Kobe Bryant: Andrew Bynum, Pau Gasol Must Play Better
Based on their play and level of competitiveness in Game 6, it was hard to tell who was the sickest: Kobe Bryant or his lifeless teammates.
The Denver Nuggets ran the Los Angeles Lakers off the floor last night in humiliating fashion, forcing a decisive Game 7 in the process. Afterwards, Kobe Bryant (who fought off a nasty illness to score 31 points) openly criticized the two seven footers on his team who were supposed to have made the Nuggets old news by now.
An enraged Kobe also guaranteed that he’ll stay in Andrew Bynum and Pau Gasol’s ears leading up to tomorrow night’s series-deciding showdown.
Already facing pressure to step up their play as the Lakers’ advantage of size and inside play goes to waste, Gasol and Bynum were moved even more into the crosshairs by Mike Brown and Kobe Bryant, both clearly frustrated by Gasol managing three points on one-of-10 shooting with three rebounds and by Bynum getting 11 points on four-of-11 shooting. Bynum did have a game-high 16 rebounds, but his series has become a run of nights without focus. “We’re going to need more out our two bigs,” Brown said. “They’re our second- and third-best players. We’re going to need a lot more out of those guys in order to win the series. But not just scoring wise. Defensively. Defensively to follow the game-plan discipline and do it with some effort and some energy and really just lay it out on the line.”
Bryant followed soon after. “Of course I agree with that,” he said of Brown’s critique. “I talked with Pau a little bit after the game and I’ll speak with Andrew as well. It’s one of those things where psychologically you have to put yourself in a predicament, in a position, where you have no other option but to perform. You have to emotionally put your back to the wall and kind of trick yourself, so to speak, to feel that there’s no other option but to perform and to battle, when you have that, when you have that mindset, your performance shines through, your talent shines through. It doesn’t matter what the defense does. It doesn’t matter because you’re emotionally at a level that is above that. That is the mindset that they have to put themselves in.”

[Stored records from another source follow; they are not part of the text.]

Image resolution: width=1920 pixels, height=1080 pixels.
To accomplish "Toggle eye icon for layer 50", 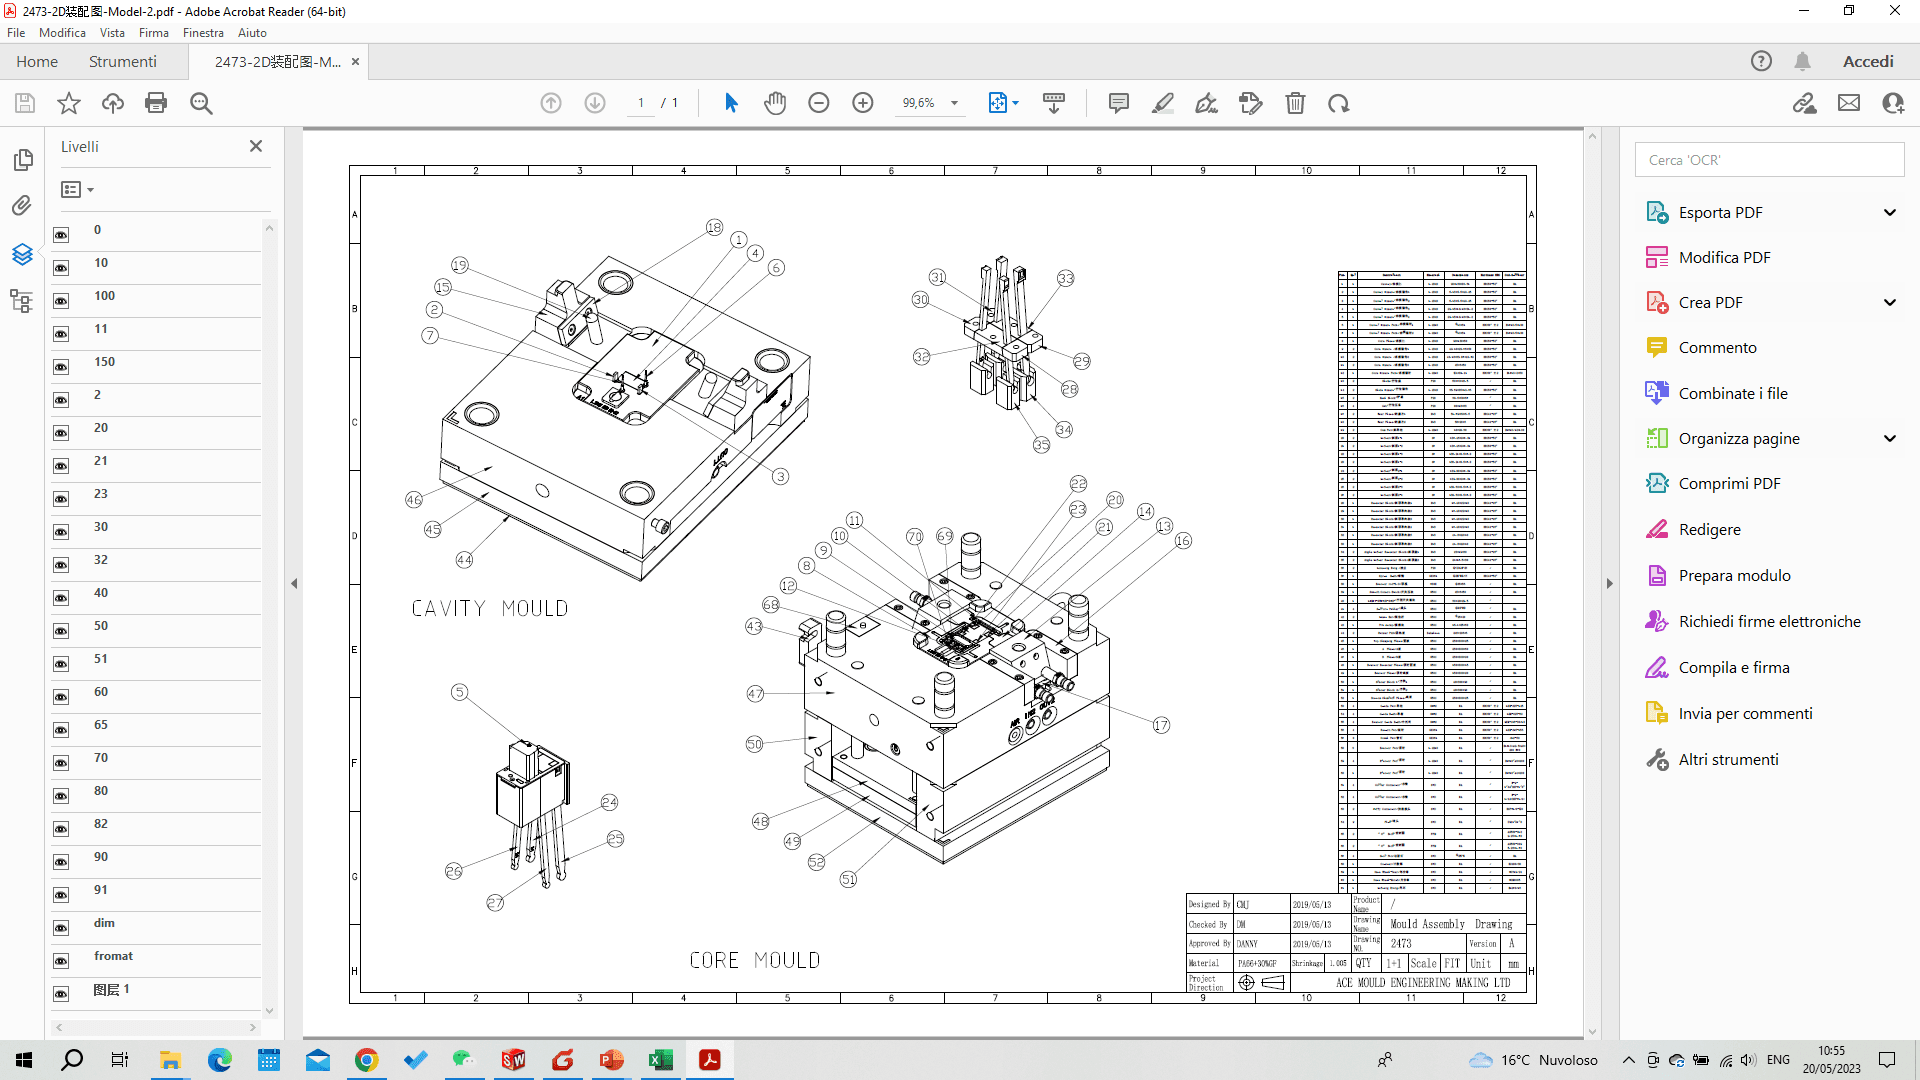I will click(61, 630).
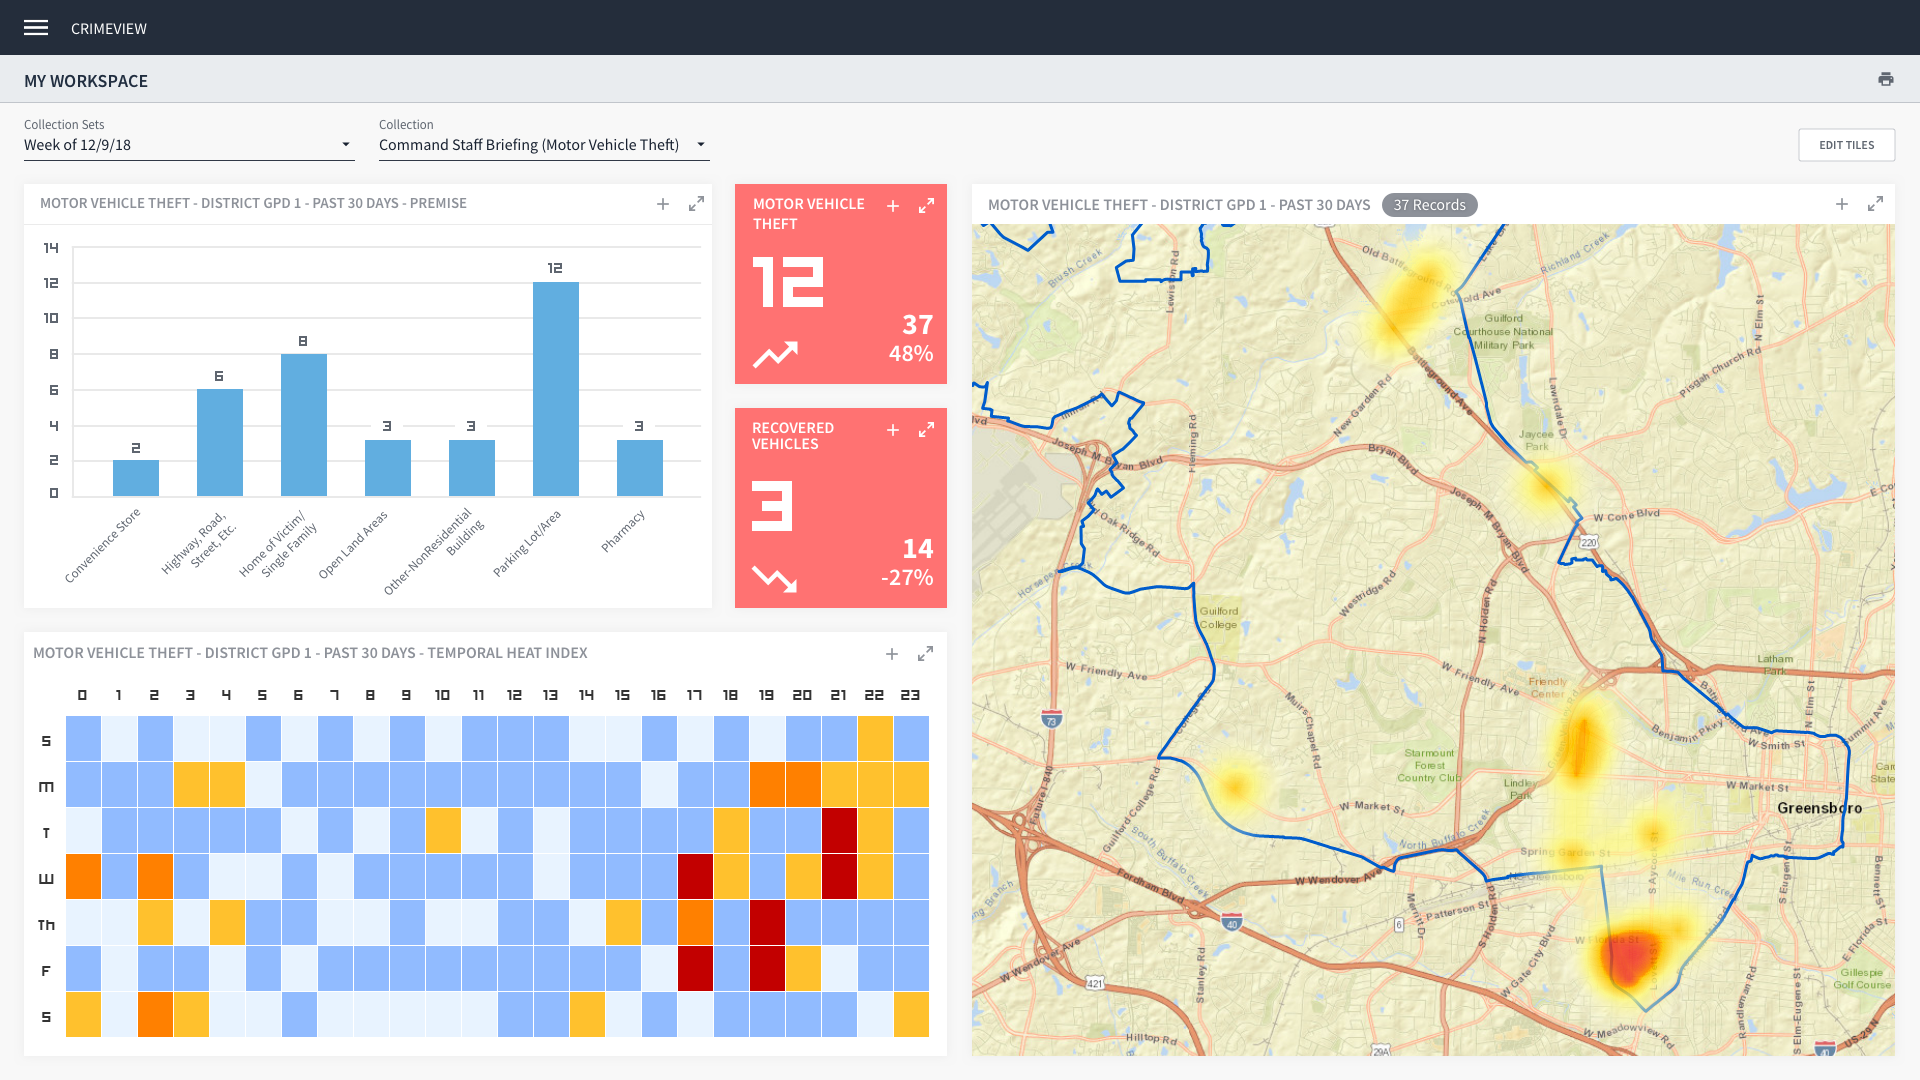Viewport: 1920px width, 1080px height.
Task: Click plus icon on Temporal Heat Index
Action: pos(892,654)
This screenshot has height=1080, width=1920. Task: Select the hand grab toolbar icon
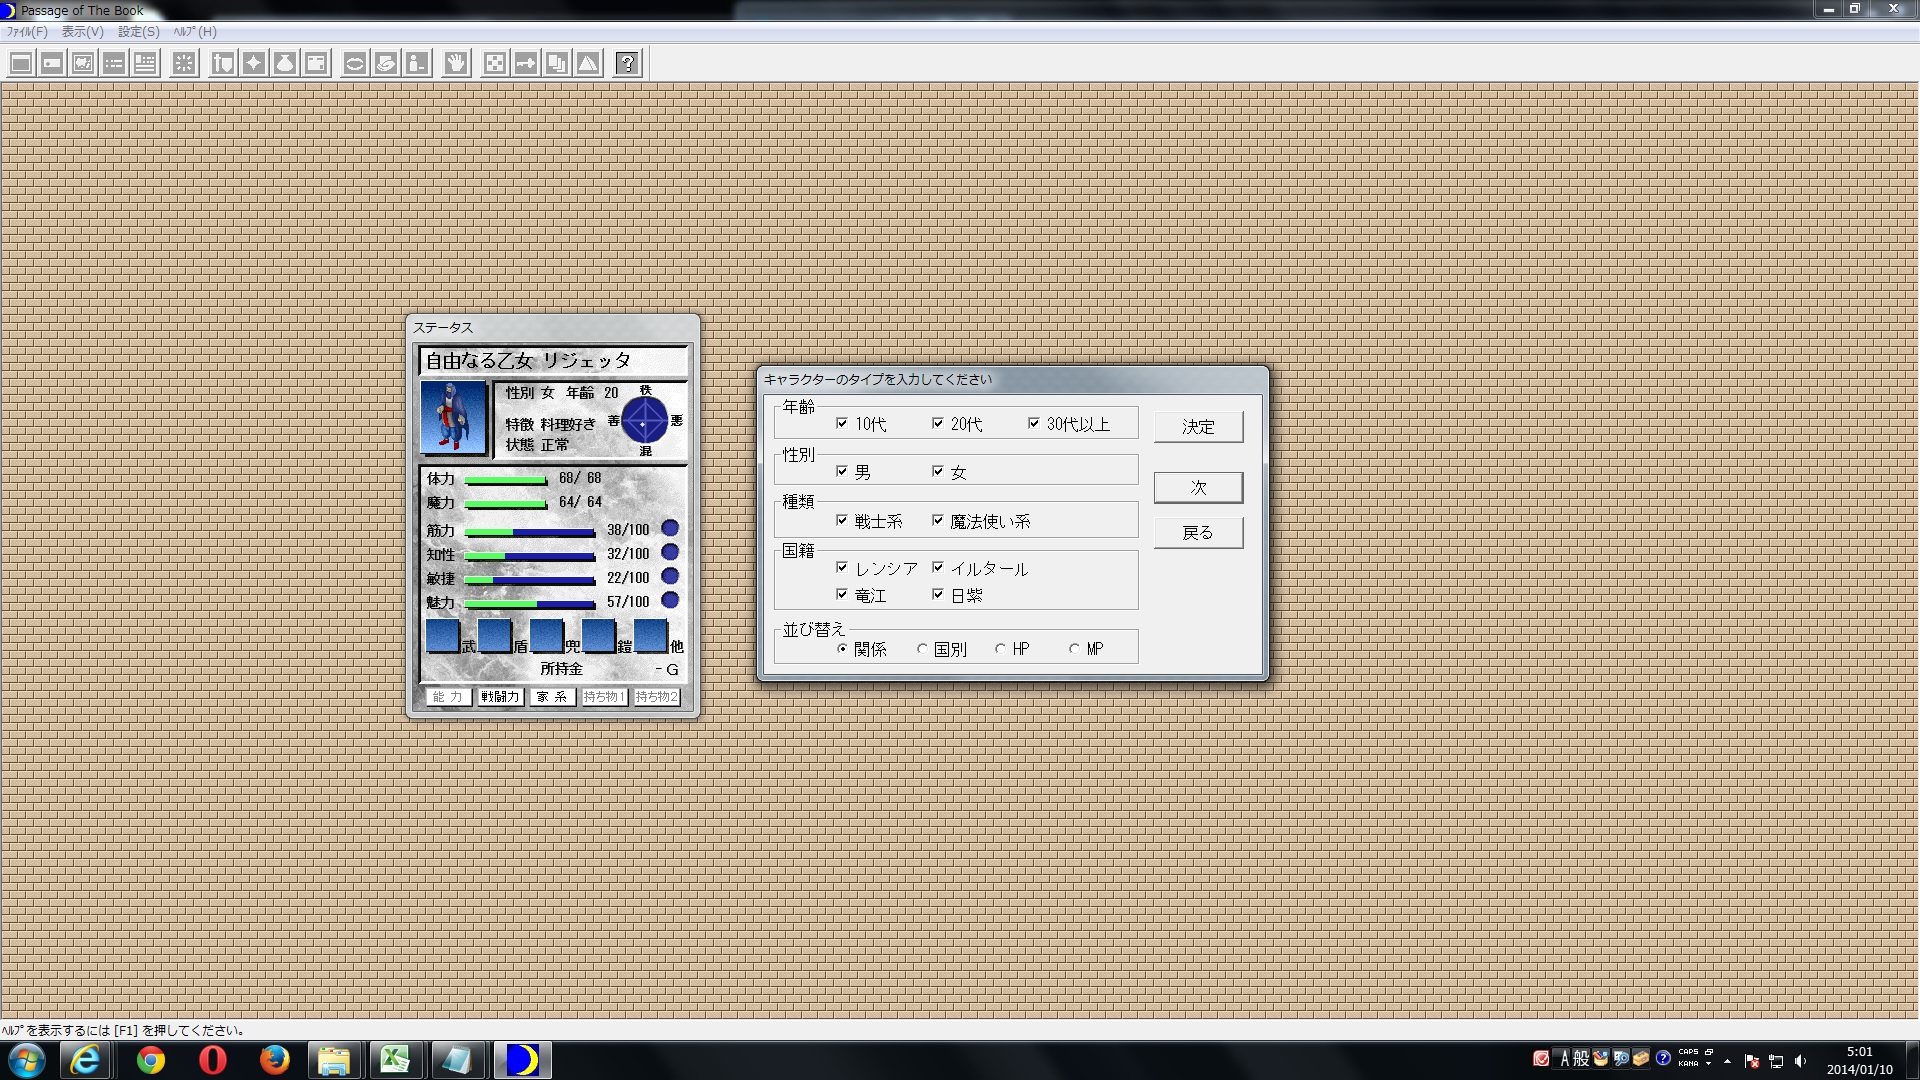pos(456,62)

The Denver Nuggets must now travel to L.A., and try to pull off the seemingly impossible. Can they overcome inexperience and potential jitters on the biggest stage imaginable?
As for the Lakers, the only bit of good news last night, is that Metta World Peace will play in Game 7, and Kobe bitterly noted that he’s the only teammate that he can truly count on to be aggressive every game. It remains to be seen, however, how well Metta can perform given that he’s missed the last seven games due to suspension.